Job 33:28

Thursday, March 23, 2023

The struggle-bus is here.

 When I first decided to teach high school, my husband said, “just don’t go to Sam Houston.” I didn’t even know where Sam Houston was or why I shouldn’t go there, but I put my application in to the district and two days before school started I got a call.  “Hi, this is the principal at Sam Houston High School, would you like to be a long term substitute for an English class here?”

I did want to be a long term sub, specifically in an English class, so I said, “Yeah, I can do that.”  I told my husband when he came home and he said, “Well, I hope you don’t get shot.”

I thought, ‘how bad can it be?’

It’s bad. It’s real bad. These kids are bad.

Good news: I have not been shot.

Bad news: There was a school shooting at another high school in the district this week.  I think this is the first for our district.  Two students were injured. One was shot, one hit by shrapnel.  The young man who was shot died.  The suspect was also a young man- just 15 years old.  The shots were reported at 6:55AM.  What does a 15 year old have to be so angry about at 6:55 AM?

As with any shooting like this- it is tragic- senseless- and scary.  

Of course all the schools are on high alert now.


Lamar is the lowest ranked high school in the district.  They are not the biggest, or the poorest, the one with the highest number of minority students, or English as a second language students.  All those categories go to Sam Houston High School.  Sam has 96.4 percent minority student population.
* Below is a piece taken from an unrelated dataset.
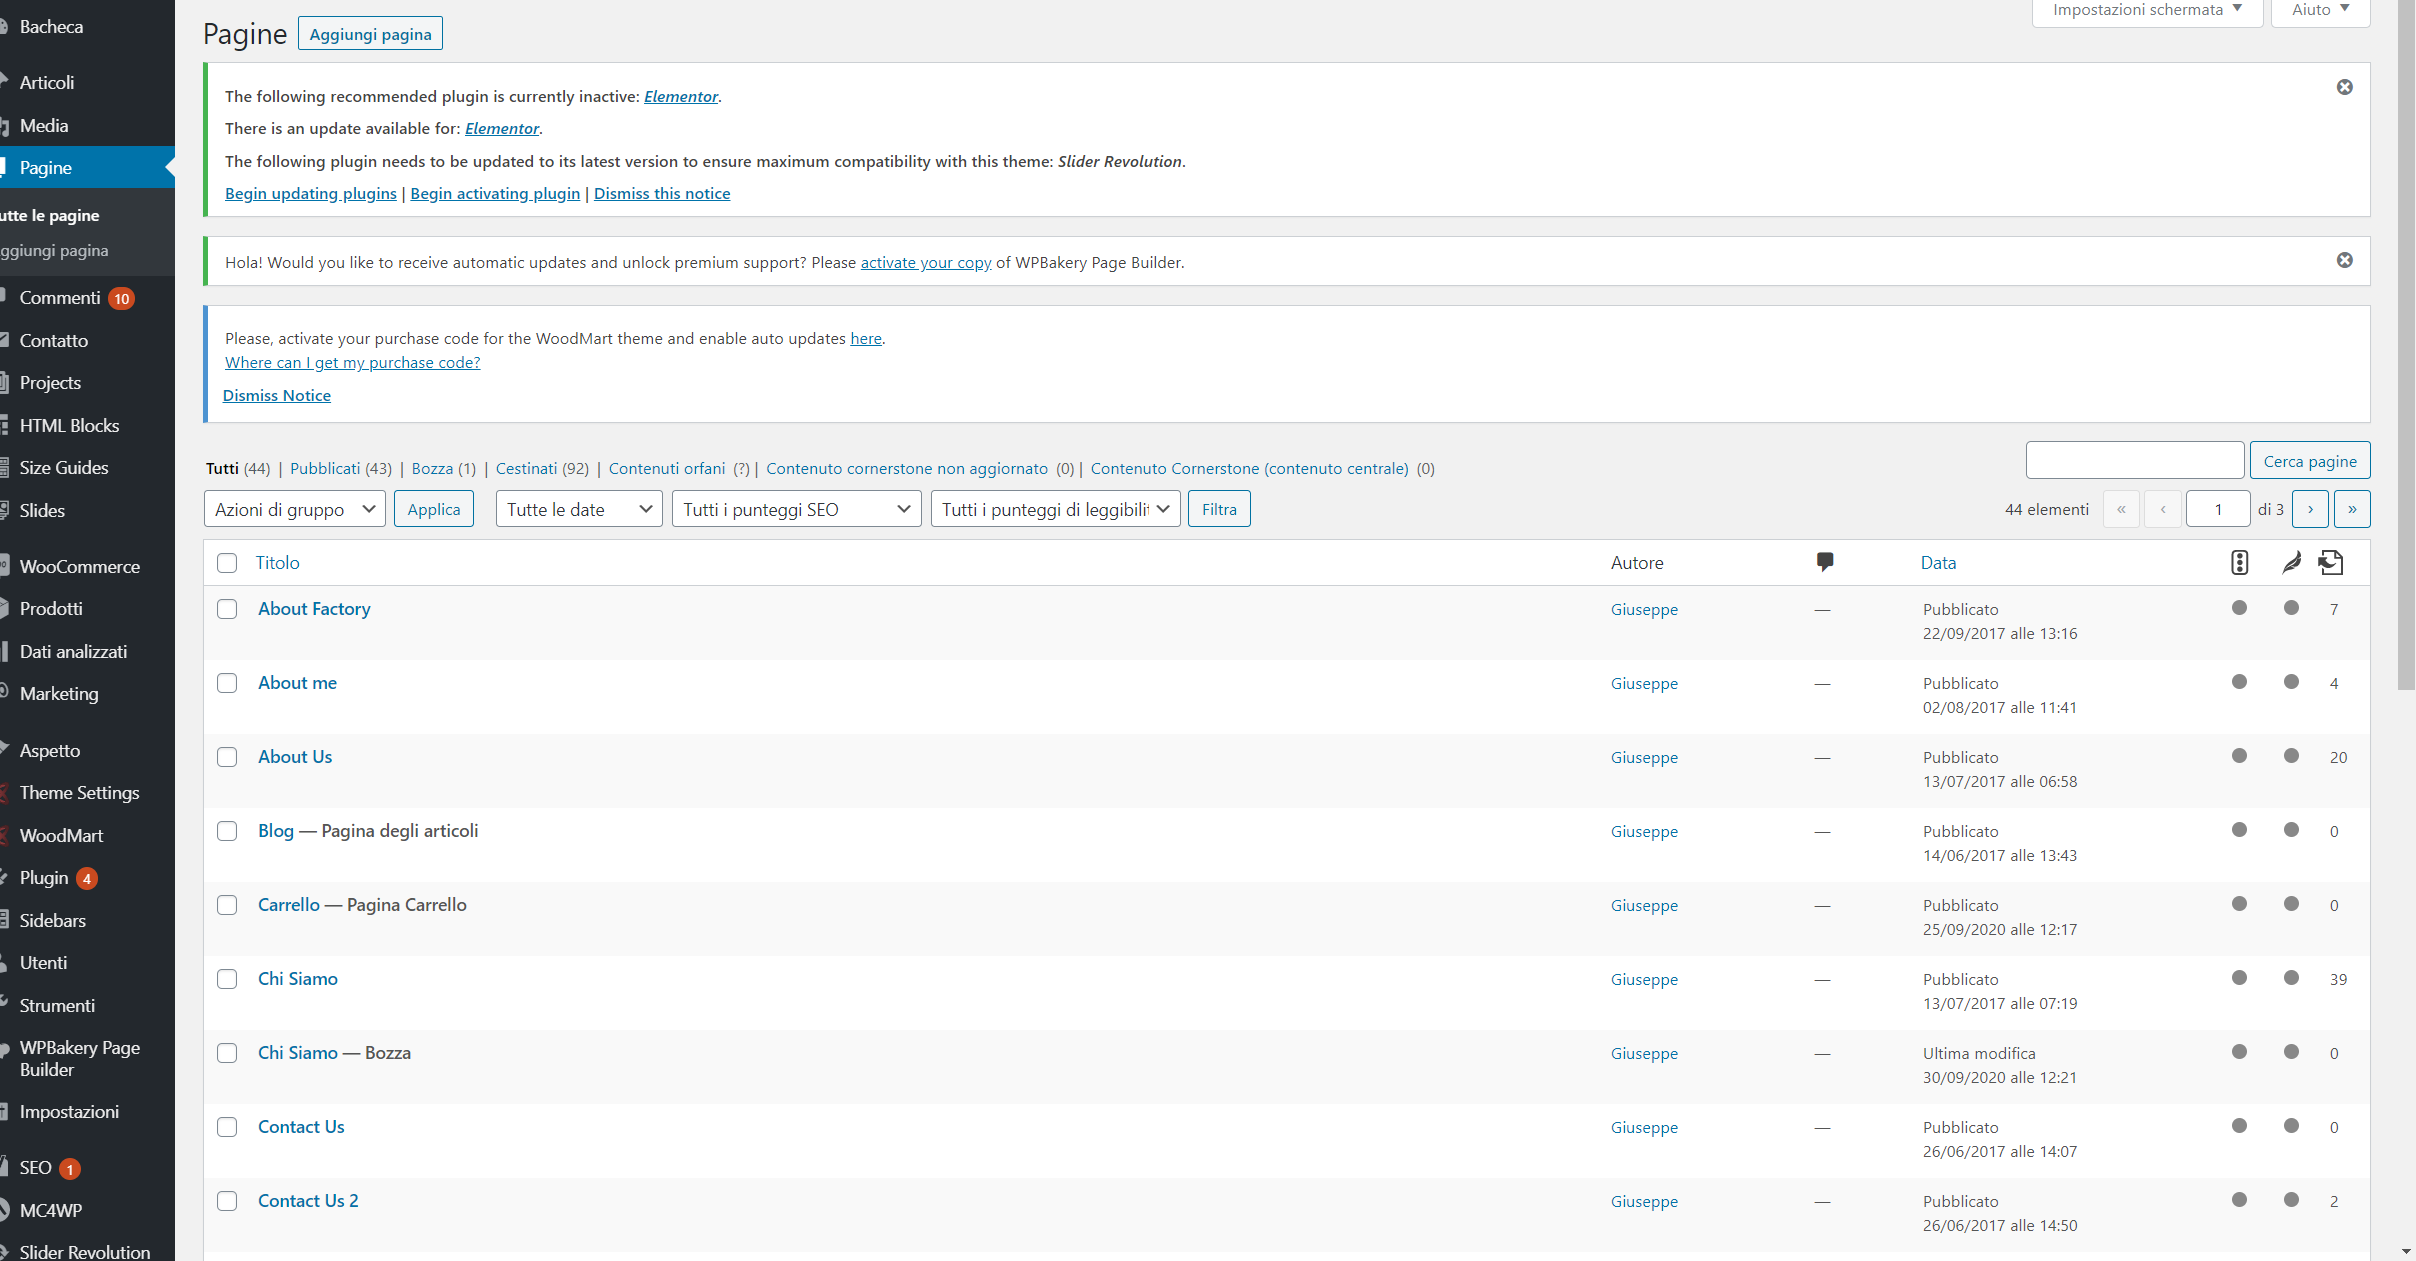Screen dimensions: 2416x1261
Task: Close the WPBakery activation notice with X icon
Action: (x=2344, y=260)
More than 70% Hispanic.  We have the 93% on free or reduced lunch.  More than half the student population speak English as a second language.   We have an 88% graduation rate- and that is very loose- there is a reason a high school diploma doesn’t mean much these days.  Some of these students are graduating with an elementary reading level.  


These school are struggling-teachers, administrators and staff are working hard for these kids.


But there is a disconnect.


Maybe there always has been.


These kids don’t care.  They don’t even try.  They don’t even pretend to try.


I often wonder who these kids are going to become.  Will they wake up someday and say, “Actually, I do want to be successful.”  Or will they live and die in ignorance and poverty.


I know poverty.  I know they cycle- I know the hopelessness.  I know the discouragement.  I know the press of poverty.


But ignorance was never on the table.


My mom was on welfare, disabled, bipolar, didn’t graduate from high school, and she made quite a lot of bad life choices,  but she wasn’t ignorant.  


She learned from her mistakes and was willing to compel the ignorance right out of her children by force if needed.  I didn’t need force.  I believed her when she said I had better be good ‘or else.’  In fact, I didn’t even need the threat- I didn’t want to be in the place where we were- physically, emotionally, economically- I didn’t want to be there.